SINGAPORE, Oct. 20, 2008 (RISI) - The Asian pulp market remains in freefall, with no sign of the bottom in sight. Market players are at sixes and sevens, unsure when the slide may end.
Contract prices for October orders are still under negotiation in the region. But suppliers have offered to slash them by $70/tonne for bleached softwood and hardwood kraft pulps.
They have not yet decided what prices to offer for unbleached softwood kraft pulp or bleached chemi-thermomechanical pulp grades this month. But these are expected to fall as well.
Regular buyers attributed the weak pulp conditions to stagnant paper and board demand in the region.

5 comments:

Anonymous said...

It all comes down to whom you trust, and who can be trusted. Why won't (they) tell us the truth.

Anonymous said...

Between now and three months from now what is the liklihood that Worthy Pick declares bankruptcy and since they are located outside the jurisdiction of US bankruptcy courts, no one gets paid or what is currently owed to them????

Jeff Muskrat said...

Less pulp, more trees!

Anonymous said...

I think you answered you own question "Why would they invest..." The answer of course, is they wouldn't. So the question is really, What is the purpose of the sales transaction?

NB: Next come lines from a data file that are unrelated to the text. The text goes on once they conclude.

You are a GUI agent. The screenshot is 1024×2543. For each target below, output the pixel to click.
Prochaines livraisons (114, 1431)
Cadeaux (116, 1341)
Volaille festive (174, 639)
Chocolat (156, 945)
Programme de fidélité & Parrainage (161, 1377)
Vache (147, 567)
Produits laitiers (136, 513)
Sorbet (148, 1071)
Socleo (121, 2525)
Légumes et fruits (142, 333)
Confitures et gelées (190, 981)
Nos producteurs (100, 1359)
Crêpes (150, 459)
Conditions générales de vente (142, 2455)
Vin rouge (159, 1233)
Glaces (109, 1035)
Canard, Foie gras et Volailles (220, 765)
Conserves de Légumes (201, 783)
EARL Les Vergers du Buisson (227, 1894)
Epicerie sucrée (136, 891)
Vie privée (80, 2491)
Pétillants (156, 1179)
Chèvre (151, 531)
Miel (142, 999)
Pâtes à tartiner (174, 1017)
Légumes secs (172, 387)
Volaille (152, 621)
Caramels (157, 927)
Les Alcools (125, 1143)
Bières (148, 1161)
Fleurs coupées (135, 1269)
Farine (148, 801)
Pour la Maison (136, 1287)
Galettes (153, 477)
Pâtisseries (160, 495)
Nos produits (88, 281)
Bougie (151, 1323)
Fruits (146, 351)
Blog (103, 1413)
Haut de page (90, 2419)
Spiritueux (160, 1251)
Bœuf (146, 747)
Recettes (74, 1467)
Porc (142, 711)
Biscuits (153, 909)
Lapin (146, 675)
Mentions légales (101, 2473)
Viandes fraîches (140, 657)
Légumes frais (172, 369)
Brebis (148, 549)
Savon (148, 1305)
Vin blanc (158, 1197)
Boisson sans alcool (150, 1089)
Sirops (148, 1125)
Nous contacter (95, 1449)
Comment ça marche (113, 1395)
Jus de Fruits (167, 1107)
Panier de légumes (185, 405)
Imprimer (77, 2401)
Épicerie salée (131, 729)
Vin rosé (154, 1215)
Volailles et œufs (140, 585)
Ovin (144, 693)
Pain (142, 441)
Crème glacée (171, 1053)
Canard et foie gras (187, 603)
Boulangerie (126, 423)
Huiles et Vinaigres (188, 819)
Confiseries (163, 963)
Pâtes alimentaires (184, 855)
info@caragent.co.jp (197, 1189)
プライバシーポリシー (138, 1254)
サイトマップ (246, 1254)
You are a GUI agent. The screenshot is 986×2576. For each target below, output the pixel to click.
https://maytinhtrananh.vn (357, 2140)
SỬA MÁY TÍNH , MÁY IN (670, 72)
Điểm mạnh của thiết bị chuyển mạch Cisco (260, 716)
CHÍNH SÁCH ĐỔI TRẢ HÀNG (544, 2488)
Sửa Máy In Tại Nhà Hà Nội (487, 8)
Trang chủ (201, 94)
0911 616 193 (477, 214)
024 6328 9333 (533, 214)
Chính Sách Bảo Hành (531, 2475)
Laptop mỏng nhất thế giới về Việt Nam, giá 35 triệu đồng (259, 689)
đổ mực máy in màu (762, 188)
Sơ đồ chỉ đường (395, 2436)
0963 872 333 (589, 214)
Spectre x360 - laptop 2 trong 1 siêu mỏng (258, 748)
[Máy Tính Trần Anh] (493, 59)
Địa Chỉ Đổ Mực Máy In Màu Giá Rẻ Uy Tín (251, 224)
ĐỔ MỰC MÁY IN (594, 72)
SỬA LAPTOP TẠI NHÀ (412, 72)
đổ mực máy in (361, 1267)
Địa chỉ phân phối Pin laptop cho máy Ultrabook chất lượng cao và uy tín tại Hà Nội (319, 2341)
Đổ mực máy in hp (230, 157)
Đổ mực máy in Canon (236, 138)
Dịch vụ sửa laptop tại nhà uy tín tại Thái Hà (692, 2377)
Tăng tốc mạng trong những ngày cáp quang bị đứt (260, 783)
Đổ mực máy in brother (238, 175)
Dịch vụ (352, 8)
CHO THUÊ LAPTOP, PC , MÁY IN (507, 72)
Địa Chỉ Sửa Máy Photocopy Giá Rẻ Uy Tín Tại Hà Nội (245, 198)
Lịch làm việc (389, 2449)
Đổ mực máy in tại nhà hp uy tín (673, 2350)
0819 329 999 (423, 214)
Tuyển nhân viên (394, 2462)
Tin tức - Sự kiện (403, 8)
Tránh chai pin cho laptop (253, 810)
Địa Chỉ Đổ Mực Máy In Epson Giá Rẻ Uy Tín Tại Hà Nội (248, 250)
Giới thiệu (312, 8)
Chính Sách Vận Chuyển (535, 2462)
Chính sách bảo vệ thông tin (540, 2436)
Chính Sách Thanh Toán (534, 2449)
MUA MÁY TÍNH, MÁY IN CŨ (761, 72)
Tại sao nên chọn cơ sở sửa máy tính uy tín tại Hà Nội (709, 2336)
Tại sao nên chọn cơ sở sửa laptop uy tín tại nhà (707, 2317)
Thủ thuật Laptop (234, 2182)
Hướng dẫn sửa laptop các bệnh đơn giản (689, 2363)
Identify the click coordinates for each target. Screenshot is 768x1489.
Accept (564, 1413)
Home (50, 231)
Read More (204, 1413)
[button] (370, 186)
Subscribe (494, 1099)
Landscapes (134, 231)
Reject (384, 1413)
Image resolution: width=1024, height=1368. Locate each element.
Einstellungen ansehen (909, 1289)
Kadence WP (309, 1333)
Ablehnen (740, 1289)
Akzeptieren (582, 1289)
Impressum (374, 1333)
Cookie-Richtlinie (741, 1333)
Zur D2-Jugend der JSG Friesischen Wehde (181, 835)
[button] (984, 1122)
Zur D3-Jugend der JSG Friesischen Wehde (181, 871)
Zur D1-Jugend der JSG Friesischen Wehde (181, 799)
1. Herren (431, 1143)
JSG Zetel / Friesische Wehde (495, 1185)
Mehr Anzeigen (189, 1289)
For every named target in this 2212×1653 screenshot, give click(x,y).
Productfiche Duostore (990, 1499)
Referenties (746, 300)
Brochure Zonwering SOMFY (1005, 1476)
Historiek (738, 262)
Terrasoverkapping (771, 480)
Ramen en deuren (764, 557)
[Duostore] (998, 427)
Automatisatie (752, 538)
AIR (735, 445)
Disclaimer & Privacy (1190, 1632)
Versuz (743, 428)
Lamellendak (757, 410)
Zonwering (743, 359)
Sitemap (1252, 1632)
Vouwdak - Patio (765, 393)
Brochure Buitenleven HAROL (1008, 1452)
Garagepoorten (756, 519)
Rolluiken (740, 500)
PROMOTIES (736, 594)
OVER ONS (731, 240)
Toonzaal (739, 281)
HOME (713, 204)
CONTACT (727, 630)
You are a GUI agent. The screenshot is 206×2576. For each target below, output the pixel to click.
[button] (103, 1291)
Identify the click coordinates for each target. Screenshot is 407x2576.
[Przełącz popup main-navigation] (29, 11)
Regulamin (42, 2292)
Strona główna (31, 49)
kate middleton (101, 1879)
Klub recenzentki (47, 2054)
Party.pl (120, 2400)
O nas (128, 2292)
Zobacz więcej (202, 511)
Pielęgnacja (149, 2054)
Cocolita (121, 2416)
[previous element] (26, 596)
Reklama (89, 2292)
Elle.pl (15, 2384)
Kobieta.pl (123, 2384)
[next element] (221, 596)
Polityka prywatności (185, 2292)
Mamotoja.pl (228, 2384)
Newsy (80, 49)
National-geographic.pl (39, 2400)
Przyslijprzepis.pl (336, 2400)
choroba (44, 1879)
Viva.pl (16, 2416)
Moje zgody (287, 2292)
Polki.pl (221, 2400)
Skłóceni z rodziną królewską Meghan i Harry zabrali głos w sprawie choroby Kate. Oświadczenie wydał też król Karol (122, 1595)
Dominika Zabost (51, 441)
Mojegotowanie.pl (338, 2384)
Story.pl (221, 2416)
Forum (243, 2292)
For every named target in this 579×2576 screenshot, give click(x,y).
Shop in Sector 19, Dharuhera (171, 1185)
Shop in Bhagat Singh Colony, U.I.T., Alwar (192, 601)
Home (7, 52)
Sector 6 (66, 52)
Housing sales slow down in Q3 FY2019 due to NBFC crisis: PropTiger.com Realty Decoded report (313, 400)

Obviously, if Lee and Man really needed cash quick, it didn't get it from the sale of the pulp mill. They got a payment of only $2M. My guess is the cash Lee and Man needed came from the stock sale they had announced earlier. And to sell that stock they had to get the pulp mill cash drain off their books.

Anonymous said...

One Hong Kong dollar is worth .1205 cents.